From this short study of rouleaux formation several points have emerged.
The first condition for rouleaux formation, and one which is fulfilled under all but unique circumstances, is that there shall be collisions among the cells. The frequency of these collisions plainly depends on such factors as the movements in the fluid, the number of cells present per unit volume, the viscosity of the fluid, and the size of the cells. The second condition is that the collisions shall result in permanent cohesions. Such cohesions will not occur if the surfaces of the cells are not sticky, if the repulsive forces between the cells are very great, or if the cells collide with one another so that the surfaces which come into contact are small. If, on the other hand, the collisions bring large surfaces into contact, permanent cohesions are likely to occur, for not only are there large surfaces over which the cohesive forces between the cells can act, but separation of these surfaces entails a considerable amount of work.

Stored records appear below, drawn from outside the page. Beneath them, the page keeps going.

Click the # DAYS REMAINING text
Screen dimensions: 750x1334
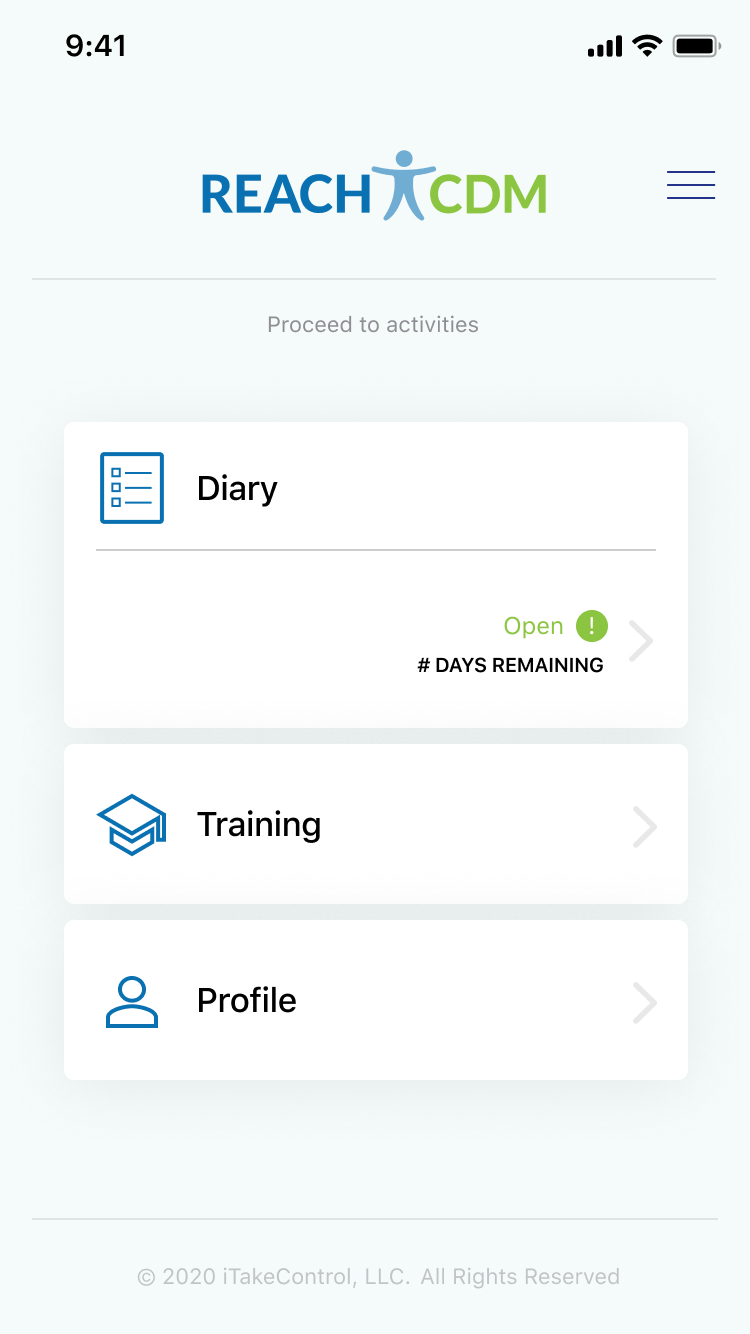(x=510, y=665)
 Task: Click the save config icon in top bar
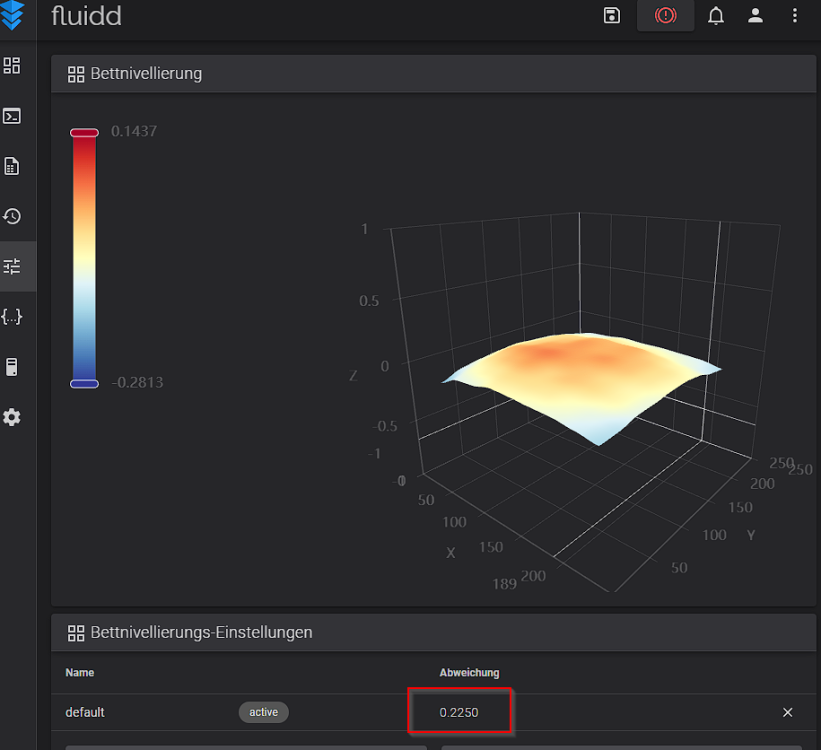612,15
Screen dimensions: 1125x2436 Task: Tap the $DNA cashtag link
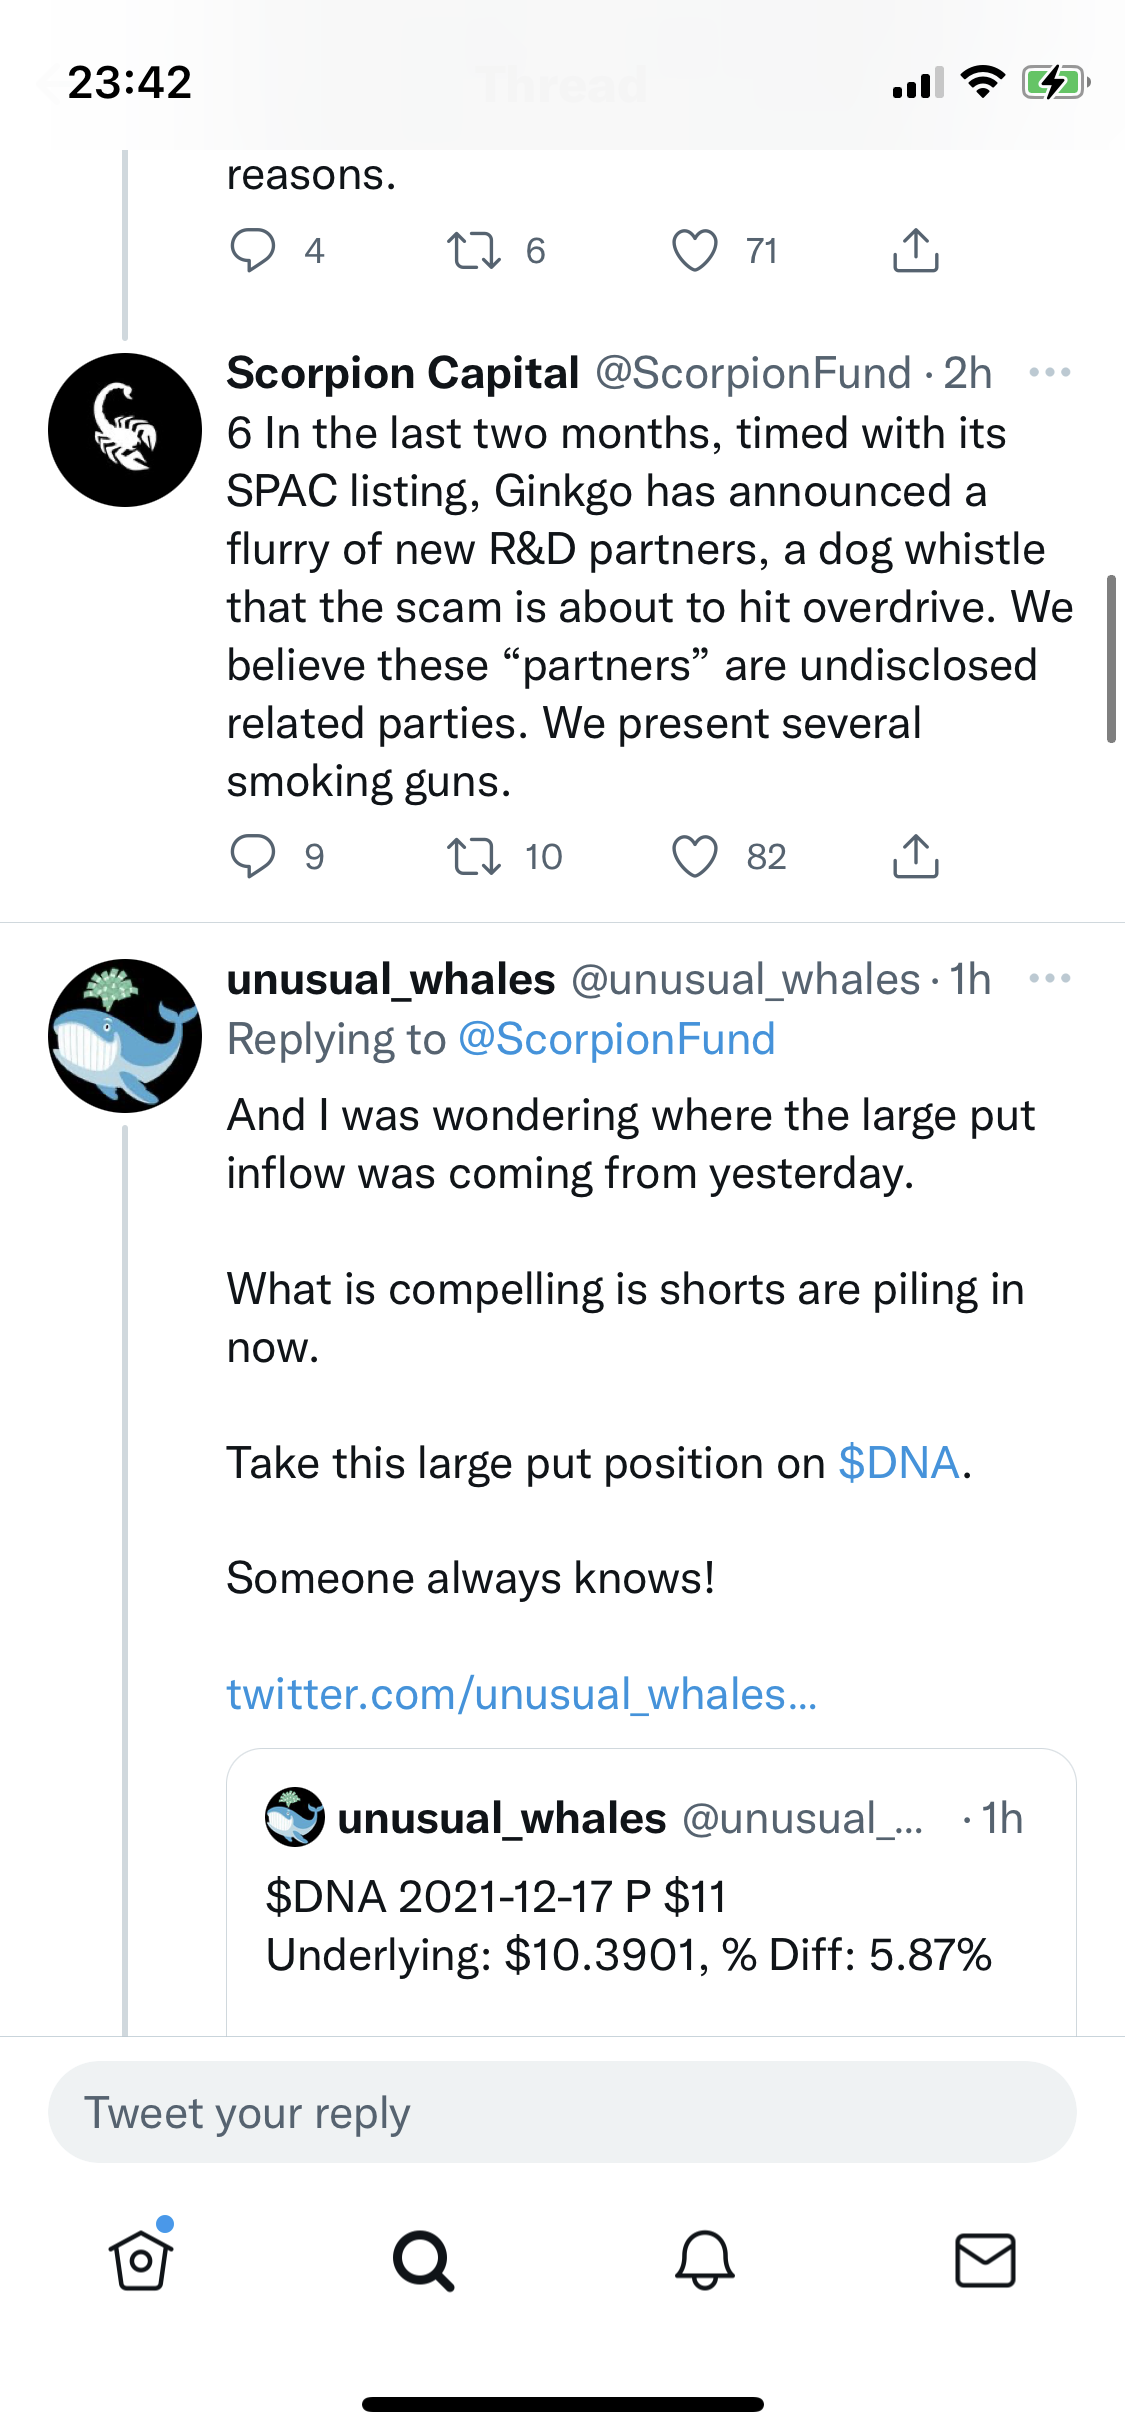point(898,1463)
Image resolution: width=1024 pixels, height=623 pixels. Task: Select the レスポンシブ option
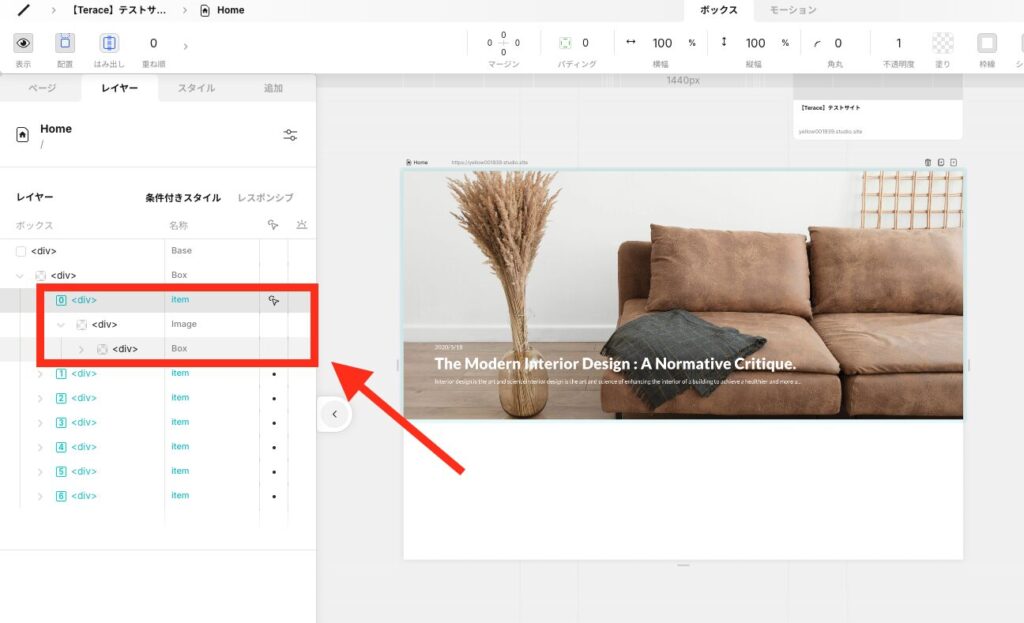click(x=265, y=198)
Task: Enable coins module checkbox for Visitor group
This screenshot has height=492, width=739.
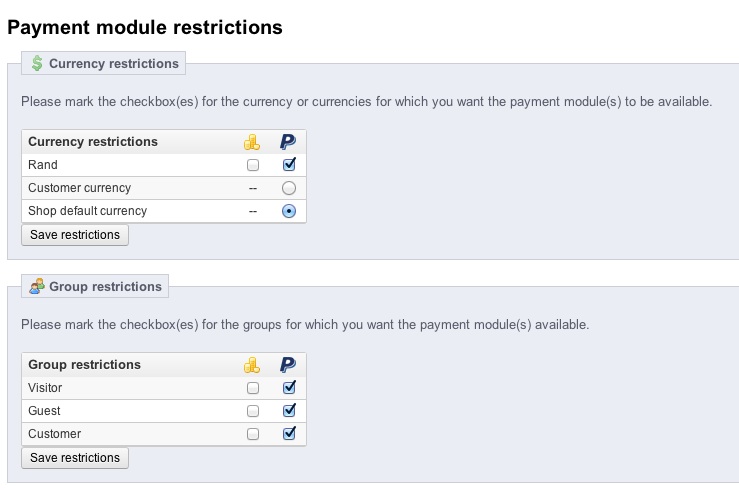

The consideration of these points indicates why cells collect in rouleaux, and not in aggregates of roughly spherical form, for all contacts except those which occur at the ends of the shorter rouleaux are not permanent, whereas all contacts in which the cells are broadside on result in lasting cohesions. To this must be added the fact that discoid cells moved by a fluid orient themselves broadside on, and therefore collisions in this position are encouraged.
From the mass of work on the potential difference between the red cells and the suspending fluid, it appears that, if the potential difference be reduced below a certain point, agglutination of the cells occurs, all contacts being permanent, in whatever position they occur. From this may be drawn the deduction that the repulsive forces accompanying this potential difference are sufficient to prevent the permanence of all contacts except those which involve a large extent of surface in connection with which considerable surface and cohesive forces are called into play. Before this explanation is regarded as the correct one, however, it must be shown that those electrolytes, and other substances which reduce the potential difference, do not also increase the stickiness of the cell surfaces. The cases of CaCl2 and MgCl2, which reduce the potential difference and yet do not cause agglutination, and the instance of heated plasma, which increases rouleaux formation without decreasing the potential difference, show how necessary it is to take account of this latter possibility, the importance of which has been clearly recognised by such investigators as
Oliver and
Barnard and
Northrop.
As regards the kinetics of rouleaux formation, we have found that a simple equation containing one easily evaluated constant is sufficient to describe the course of the phenomenon under such conditions as are extremely suitable for experimental purposes.
This research was carried out under a grant from the Royal Society.